N Engl J Med
ATS 2024: Study finds wide-ranging implications of removing race from lung function estimates
May 23, 2024
According to new research from scientists at Harvard Medical School, the use of race-based and race-neutral equations generated similarly accurate predictions of respiratory outcomes but assigned different disease classifications, occupational eligibility, and disability compensation for millions of persons, with effects diverging according to race. These findings, presented at the annual meeting of the American Thoracic Society and simultaneously published in the New England Journal of Medicine, suggest that adjusting lung function tests to include race likely normalized worse lung function and downplayed disease severity among Black patients.
Researchers examined longitudinal data from 369,077 participants in the National Health and Nutrition Examination Survey, U.K. Biobank, the Multi-Ethnic Study of Atherosclerosis, and the Organ Procurement and Transplantation Network and compared that with the race-based 2012 Global Lung Function Initiative (GLI-2012) equations with race-neutral equations introduced in 2022 (GLI-Global). Measured outcomes included national projections of clinical, occupational, and financial reclassifications; individual lung-allocation scores for transplantation priority; and concordance statistics (C statistics) for clinical prediction tasks.

## Material shown
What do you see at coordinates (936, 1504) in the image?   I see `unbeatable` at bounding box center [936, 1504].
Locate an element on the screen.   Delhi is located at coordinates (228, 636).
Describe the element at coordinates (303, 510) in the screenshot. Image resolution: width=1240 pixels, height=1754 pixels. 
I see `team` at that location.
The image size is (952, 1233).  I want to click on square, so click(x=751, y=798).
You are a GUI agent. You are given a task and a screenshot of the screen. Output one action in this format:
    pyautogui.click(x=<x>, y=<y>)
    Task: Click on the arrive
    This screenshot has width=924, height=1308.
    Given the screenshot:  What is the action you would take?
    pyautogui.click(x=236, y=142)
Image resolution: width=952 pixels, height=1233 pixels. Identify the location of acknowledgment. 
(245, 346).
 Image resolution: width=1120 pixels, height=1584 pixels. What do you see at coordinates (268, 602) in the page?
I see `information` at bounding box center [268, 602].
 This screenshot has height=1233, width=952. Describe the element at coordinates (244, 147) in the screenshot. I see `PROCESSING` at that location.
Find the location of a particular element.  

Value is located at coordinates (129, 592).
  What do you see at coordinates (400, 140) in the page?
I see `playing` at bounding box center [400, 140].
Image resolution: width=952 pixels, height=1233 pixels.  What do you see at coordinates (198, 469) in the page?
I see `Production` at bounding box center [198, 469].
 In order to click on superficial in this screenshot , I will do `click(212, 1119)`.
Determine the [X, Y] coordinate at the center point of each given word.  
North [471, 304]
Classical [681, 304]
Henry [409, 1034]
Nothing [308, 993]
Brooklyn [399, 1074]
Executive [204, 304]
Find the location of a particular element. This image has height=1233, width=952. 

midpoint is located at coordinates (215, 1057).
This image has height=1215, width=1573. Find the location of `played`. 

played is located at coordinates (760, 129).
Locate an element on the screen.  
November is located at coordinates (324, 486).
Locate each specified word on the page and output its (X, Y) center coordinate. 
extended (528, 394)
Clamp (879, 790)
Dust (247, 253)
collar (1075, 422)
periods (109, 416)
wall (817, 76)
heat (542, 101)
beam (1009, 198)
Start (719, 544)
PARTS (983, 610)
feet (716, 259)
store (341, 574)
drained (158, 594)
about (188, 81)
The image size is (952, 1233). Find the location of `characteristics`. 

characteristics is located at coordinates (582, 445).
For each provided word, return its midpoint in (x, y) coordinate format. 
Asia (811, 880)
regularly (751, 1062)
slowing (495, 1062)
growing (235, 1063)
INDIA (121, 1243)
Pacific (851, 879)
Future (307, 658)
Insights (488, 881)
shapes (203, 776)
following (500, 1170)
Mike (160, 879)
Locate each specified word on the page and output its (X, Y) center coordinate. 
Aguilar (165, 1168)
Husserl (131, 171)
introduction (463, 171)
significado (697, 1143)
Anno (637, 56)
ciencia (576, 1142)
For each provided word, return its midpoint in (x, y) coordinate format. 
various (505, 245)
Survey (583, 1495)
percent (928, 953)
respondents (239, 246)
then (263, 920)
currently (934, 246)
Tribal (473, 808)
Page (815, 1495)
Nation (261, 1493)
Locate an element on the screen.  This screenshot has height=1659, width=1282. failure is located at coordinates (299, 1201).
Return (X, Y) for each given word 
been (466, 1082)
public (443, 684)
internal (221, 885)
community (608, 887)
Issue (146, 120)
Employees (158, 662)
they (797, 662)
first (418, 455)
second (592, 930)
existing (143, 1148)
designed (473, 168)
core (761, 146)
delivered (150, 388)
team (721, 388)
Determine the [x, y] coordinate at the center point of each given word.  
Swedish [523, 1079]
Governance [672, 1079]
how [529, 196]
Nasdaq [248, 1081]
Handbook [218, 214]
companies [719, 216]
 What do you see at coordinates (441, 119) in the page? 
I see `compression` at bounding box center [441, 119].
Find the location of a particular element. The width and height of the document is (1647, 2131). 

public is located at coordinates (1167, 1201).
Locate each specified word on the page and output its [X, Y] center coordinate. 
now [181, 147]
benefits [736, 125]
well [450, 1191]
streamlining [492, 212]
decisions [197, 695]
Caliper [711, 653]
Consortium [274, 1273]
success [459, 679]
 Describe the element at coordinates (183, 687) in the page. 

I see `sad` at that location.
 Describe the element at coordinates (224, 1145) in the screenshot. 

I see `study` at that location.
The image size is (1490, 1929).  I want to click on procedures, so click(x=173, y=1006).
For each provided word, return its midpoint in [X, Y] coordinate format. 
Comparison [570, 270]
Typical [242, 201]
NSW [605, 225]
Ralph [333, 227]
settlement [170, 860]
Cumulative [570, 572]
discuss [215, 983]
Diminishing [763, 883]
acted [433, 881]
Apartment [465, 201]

## What you are asked to do
Continue the report on removing race from lung function estimates, starting right after its last sentence. The lines above come from a source unrelated to the text.

## Result below
Among the 249 million persons in the U.S. 6 to 79 years of age who can produce high-quality spirometric results, the use of GLI-Global equations may reclassify ventilatory impairment for 12.5 million persons, medical impairment ratings for 8.16 million, occupational eligibility for 2.28 million, grading of COPD for 2.05 million, and military disability compensation for 413,000.
What are the implications?
These potential changes differed according to race; for example, classifications of nonobstructive ventilatory impairment may change dramatically, increasing 141% (95% confidence interval [CI], 113 to 169) among Black persons and decreasing 69% (95% CI, 63 to 74) among White persons.
The economic implications are significant; for example, annual disability payments may increase by more than $1 billion among Black veterans and decrease by $0.5 billion among White veterans.